Tujuan Tugas 1 → Tuliskan ulang catatan mulai dari baris yang memuat "Open the options" dan berakhir pada baris yang memuat "pyautogui.click(x=720, y=182)", kedua baris itu termasuk, beserta perintahnya. Geser setiap angka koordinat pada jawabannya sebesar 30.

Bahagia: Ibadah Utama di Hari Raya

Hari raya merupakan momen penuh kegembiraan bagi umat Islam.

Di balik perayaan tersebut, terdapat ajaran penting yang sering terlupakan: Ibadah utama di hari raya adalah bahagia.

Bahagia tidak sekadar dalam arti fisik, tetapi lebih mendalam—kebahagiaan yang muncul dari hati yang bersih dan penuh rasa syukur.

Bagaimana Rasulullah SAW mengajarkan kita untuk berbahagia, terutama bagi mereka yang terpinggirkan dan berduka di hari raya, dapat kita pelajari dari kisah berikut.

Kisah Anak Yatim yang Ditolong oleh Rasulullah SAW

Terdapat sebuah kisah yang diriwayatkan oleh Anas bin Malik tentang seorang anak yatim yang bersedih di hari raya Idul Fitri.

Kisah ini menjadi pelajaran berharga tentang bagaimana Rasulullah SAW menanamkan kebahagiaan di hati mereka yang terlupakan.

Suatu ketika, Rasulullah SAW berangkat untuk melaksanakan shalat Id.

Dalam perjalanan menuju tempat shalat, beliau melihat anak-anak bermain ceria bersama ayah mereka.

Namun, di tengah keceriaan itu, beliau mendapati seorang anak kecil yang sedang menangis.

Pakaian anak itu kumal, wajahnya menampakkan kesedihan mendalam, dan ia tampak sebatang kara.

Rasulullah SAW merasa iba dan mendekatinya, “Wahai anak kecil, mengapa engkau menangis? Mengapa tidak ikut bermain bersama teman-temanmu?”

Dalam ketidaktahuannya, Anak itu menjawab, “Wahai laki-laki yang ada di hadapanku, ayahku telah meninggal saat ikut peperangan bersama Rasulullah. Ibuku menikah lagi dan menghabiskan seluruh harta warisanku. Bapak tiriku mengusirku dari rumah. Sekarang, aku tidak punya makanan, pakaian, atau tempat tinggal. Ketika hari raya ini tiba, aku hanya bisa melihat anak-anak lain bahagia bersama ayah mereka. Aku merasa sangat sedih.”

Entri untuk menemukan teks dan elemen
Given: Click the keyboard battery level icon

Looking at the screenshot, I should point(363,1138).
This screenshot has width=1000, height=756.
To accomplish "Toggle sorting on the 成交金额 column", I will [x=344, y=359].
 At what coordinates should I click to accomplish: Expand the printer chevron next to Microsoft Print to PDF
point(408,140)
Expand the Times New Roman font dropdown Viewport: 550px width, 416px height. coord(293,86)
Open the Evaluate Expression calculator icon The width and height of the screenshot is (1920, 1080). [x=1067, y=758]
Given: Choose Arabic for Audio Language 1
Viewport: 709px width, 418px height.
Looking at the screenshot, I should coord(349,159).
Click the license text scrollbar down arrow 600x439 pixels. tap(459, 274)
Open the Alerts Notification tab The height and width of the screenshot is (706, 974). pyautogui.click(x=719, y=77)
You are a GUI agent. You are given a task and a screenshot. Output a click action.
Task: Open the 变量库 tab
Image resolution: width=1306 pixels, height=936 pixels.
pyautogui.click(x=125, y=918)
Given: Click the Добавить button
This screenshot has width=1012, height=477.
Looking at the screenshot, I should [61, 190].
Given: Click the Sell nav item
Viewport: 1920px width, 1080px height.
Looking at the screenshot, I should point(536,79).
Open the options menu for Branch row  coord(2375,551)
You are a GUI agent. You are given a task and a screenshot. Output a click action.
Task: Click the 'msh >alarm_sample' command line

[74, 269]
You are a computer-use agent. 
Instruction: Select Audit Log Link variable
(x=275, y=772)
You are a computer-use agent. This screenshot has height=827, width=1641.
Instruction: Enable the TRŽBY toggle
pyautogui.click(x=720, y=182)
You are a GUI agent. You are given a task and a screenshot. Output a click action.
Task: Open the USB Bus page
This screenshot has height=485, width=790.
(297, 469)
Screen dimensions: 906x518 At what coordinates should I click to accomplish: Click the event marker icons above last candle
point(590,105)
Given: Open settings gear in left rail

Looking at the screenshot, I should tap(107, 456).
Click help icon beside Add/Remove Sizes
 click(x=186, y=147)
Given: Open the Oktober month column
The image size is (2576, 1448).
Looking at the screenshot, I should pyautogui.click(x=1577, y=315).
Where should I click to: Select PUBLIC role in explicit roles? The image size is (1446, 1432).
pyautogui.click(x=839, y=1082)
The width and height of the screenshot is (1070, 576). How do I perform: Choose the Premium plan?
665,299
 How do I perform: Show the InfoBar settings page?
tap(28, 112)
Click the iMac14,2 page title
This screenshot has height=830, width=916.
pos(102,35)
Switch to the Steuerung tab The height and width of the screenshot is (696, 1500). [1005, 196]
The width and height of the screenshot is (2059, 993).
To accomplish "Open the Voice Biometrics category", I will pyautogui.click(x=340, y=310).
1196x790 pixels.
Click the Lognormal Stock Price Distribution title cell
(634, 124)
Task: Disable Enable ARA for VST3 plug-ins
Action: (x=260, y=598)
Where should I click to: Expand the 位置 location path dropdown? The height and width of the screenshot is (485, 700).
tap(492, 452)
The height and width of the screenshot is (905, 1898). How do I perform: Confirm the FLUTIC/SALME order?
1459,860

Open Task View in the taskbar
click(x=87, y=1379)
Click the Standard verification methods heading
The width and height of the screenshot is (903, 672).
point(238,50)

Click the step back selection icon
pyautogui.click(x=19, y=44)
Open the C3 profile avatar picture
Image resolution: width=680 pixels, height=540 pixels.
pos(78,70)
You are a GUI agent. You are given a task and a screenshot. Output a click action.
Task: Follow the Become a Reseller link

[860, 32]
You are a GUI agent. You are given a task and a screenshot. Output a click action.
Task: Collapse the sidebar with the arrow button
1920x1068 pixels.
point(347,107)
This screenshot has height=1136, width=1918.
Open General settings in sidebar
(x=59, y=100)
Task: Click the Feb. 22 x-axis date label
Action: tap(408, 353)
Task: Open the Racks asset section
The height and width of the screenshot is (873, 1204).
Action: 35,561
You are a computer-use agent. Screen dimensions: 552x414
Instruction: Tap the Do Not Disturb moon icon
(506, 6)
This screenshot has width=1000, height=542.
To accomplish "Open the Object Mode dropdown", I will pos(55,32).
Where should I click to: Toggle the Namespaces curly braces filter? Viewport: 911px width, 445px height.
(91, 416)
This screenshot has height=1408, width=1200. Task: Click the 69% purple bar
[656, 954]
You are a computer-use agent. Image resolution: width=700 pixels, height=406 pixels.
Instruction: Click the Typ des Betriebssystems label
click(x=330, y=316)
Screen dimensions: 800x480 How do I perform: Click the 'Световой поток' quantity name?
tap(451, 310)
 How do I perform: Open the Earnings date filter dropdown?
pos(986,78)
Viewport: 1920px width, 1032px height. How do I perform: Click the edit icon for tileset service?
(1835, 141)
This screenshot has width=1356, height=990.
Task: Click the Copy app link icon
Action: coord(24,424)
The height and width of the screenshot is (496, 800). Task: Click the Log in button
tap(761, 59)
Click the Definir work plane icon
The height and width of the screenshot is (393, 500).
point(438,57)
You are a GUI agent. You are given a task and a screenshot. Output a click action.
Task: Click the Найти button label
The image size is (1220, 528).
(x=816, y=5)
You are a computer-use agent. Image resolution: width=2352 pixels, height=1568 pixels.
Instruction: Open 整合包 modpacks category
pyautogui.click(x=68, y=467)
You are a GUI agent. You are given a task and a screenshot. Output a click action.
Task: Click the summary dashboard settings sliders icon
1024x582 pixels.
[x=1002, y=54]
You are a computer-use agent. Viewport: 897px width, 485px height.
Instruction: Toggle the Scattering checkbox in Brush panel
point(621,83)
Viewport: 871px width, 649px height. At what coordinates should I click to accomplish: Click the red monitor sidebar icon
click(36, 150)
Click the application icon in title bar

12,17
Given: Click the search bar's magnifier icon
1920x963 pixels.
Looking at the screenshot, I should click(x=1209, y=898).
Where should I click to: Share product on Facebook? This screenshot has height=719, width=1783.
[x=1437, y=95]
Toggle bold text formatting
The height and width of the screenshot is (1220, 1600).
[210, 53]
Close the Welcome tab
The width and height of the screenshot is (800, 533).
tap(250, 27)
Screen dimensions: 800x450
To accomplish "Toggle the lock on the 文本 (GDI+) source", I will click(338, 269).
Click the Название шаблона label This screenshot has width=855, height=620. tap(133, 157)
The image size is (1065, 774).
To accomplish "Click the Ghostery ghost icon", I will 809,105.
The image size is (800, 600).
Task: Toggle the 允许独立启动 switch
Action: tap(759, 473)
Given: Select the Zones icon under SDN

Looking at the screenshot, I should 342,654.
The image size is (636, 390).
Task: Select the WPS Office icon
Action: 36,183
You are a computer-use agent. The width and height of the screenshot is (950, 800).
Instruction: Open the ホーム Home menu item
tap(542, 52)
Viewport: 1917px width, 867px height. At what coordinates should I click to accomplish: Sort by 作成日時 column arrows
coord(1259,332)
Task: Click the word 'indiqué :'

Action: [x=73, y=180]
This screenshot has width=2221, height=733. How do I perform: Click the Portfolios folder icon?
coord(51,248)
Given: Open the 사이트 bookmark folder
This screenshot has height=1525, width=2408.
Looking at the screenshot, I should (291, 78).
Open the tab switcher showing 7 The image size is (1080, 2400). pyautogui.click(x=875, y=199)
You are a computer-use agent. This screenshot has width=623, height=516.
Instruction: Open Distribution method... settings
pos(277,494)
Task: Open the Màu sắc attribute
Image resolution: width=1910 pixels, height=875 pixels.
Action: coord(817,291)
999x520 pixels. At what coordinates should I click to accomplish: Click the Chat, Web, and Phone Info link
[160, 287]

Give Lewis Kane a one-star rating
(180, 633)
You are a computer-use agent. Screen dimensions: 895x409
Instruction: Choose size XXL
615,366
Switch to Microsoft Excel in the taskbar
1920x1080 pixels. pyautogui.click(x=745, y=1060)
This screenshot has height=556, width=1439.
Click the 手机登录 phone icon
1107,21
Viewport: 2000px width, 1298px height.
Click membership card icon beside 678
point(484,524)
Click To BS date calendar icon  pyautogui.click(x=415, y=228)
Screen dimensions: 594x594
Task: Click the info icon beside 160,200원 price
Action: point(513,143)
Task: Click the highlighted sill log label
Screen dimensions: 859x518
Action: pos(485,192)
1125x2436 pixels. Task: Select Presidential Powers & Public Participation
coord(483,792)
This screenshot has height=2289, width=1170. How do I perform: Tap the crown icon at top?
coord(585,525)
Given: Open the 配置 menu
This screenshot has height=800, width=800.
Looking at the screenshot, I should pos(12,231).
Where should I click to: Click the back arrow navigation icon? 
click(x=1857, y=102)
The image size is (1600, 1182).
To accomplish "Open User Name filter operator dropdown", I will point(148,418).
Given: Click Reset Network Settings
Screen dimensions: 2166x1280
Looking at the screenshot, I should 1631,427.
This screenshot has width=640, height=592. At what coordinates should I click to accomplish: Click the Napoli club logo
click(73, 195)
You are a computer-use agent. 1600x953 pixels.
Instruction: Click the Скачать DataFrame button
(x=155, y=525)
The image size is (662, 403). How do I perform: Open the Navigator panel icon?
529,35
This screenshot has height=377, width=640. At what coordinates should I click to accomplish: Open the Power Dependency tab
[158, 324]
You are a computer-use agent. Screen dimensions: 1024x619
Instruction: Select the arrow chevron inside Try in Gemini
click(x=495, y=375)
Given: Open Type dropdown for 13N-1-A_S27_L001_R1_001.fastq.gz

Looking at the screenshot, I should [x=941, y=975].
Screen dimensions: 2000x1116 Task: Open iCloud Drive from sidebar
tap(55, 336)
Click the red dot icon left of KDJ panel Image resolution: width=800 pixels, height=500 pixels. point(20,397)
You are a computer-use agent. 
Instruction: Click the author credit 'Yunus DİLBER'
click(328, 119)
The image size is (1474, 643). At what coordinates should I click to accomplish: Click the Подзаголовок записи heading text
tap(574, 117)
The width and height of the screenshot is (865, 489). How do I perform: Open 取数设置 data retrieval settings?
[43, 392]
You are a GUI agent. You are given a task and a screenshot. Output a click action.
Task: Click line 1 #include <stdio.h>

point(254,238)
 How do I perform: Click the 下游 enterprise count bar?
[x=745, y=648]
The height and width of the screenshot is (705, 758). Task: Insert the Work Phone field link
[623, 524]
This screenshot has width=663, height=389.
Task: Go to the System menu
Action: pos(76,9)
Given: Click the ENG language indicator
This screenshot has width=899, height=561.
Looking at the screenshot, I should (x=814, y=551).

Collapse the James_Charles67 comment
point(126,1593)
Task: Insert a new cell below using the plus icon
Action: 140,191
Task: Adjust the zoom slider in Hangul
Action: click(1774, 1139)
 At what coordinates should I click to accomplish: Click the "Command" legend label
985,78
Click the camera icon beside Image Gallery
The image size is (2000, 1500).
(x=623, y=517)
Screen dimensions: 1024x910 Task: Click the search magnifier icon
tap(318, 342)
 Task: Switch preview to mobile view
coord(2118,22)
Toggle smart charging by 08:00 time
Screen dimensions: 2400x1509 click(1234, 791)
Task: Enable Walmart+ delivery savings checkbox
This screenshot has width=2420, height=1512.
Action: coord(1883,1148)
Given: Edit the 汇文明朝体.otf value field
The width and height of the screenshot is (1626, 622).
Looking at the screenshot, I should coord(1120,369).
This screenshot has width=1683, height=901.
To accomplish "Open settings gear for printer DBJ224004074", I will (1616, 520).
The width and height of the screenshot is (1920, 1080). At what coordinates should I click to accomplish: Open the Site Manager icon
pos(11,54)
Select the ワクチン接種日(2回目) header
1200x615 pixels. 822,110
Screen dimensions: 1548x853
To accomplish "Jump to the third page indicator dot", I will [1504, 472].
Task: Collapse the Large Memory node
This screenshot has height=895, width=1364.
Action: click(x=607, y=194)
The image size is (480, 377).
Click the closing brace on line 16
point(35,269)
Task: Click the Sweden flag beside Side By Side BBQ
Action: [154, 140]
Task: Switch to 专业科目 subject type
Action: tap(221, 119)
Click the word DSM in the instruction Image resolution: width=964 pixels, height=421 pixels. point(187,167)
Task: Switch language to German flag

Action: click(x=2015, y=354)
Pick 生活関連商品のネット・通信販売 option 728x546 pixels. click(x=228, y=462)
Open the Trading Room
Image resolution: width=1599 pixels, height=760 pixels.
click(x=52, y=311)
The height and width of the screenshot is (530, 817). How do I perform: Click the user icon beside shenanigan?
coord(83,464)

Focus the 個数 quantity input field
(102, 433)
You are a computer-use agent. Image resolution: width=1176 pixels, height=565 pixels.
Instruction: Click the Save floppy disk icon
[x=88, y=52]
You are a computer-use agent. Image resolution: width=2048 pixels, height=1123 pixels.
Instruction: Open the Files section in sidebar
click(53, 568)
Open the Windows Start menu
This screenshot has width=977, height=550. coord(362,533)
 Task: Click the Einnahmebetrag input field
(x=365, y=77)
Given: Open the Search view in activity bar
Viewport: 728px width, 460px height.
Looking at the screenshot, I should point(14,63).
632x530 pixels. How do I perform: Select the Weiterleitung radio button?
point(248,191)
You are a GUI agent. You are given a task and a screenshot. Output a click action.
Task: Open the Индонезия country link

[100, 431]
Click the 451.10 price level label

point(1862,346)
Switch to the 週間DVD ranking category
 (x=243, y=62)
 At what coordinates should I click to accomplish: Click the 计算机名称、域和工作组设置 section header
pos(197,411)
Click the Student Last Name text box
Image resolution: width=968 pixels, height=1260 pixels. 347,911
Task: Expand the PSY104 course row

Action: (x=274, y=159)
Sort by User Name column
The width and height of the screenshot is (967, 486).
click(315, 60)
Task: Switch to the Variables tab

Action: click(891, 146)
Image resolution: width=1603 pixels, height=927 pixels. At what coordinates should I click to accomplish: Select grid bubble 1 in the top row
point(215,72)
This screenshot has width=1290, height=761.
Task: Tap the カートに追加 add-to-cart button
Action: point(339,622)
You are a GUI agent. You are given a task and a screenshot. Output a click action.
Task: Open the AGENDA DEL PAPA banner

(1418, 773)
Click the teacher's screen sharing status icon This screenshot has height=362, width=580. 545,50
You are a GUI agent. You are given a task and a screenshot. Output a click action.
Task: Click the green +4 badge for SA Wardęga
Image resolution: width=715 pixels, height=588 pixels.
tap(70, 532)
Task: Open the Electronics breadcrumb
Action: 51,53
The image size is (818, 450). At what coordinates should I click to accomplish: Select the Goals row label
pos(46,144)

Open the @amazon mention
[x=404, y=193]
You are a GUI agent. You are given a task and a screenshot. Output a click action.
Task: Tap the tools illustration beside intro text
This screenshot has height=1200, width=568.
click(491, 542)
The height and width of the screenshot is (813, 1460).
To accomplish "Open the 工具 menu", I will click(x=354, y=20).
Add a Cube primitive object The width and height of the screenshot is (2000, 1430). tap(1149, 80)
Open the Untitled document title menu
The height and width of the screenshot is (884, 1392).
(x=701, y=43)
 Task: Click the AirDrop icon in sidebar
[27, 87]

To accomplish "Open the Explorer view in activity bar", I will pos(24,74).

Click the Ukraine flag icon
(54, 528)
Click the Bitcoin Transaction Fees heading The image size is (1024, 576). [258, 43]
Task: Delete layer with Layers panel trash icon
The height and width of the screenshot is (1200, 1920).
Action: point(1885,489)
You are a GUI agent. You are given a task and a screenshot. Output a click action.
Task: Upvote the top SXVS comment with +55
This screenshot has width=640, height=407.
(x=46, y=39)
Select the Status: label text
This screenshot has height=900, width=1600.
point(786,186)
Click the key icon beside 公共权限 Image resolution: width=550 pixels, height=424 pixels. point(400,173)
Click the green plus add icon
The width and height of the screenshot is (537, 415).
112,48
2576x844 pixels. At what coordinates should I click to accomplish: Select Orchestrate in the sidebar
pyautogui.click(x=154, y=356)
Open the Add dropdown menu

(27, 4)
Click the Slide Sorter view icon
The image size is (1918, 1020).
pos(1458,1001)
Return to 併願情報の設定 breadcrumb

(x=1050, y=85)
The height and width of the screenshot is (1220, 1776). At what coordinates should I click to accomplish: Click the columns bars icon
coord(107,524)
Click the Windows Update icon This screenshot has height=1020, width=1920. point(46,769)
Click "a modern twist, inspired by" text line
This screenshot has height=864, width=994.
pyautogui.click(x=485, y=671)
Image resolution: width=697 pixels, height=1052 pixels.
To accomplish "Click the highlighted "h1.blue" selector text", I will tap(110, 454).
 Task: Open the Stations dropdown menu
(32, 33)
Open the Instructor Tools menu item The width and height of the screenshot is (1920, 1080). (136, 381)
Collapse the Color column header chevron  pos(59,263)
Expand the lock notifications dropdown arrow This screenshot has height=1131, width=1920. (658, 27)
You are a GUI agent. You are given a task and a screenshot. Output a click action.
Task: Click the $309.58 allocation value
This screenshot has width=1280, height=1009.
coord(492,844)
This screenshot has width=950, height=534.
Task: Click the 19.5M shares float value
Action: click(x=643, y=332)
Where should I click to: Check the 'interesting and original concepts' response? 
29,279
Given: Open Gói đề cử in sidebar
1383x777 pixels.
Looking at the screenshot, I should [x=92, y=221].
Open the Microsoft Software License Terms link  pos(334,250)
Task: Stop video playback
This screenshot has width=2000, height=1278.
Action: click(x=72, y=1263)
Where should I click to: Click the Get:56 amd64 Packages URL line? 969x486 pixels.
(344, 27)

Tujuan Tugas 2 → Tentukan apakah setiap pernyataan berikut sesuai dengan teks tentang bahagia di hari raya. Jawab ya atau tidak, lalu kutip kata-kata teks yang menjadi penentunya. (a) Kisah tentang anak yatim itu diriwayatkan oleh Anas bin Malik. (b) Rasulullah SAW bertemu anak itu setelah selesai melaksanakan shalat Id. (c) Ayah anak itu meninggal saat ikut peperangan.

Pembahasan Jawaban 1 →
Open the options menu for Branch row  coord(2405,581)
You are a GUI agent. You are given a task and a screenshot. Output a click action.
Task: Click the 'msh >alarm_sample' command line

[104, 299]
You are a computer-use agent. 
Instruction: Select Audit Log Link variable
(x=305, y=802)
You are a computer-use agent. This screenshot has height=827, width=1641.
Instruction: Enable the TRŽBY toggle
pyautogui.click(x=750, y=212)

Pembahasan Jawaban 2 →
(a) Ya: "Terdapat sebuah kisah yang diriwayatkan oleh Anas bin Malik tentang seorang anak yatim yang bersedih di hari raya Idul Fitri."
(b) Tidak: "Dalam perjalanan menuju tempat shalat, beliau melihat anak-anak bermain ceria bersama ayah mereka."
(c) Ya: "ayahku telah meninggal saat ikut peperangan bersama Rasulullah."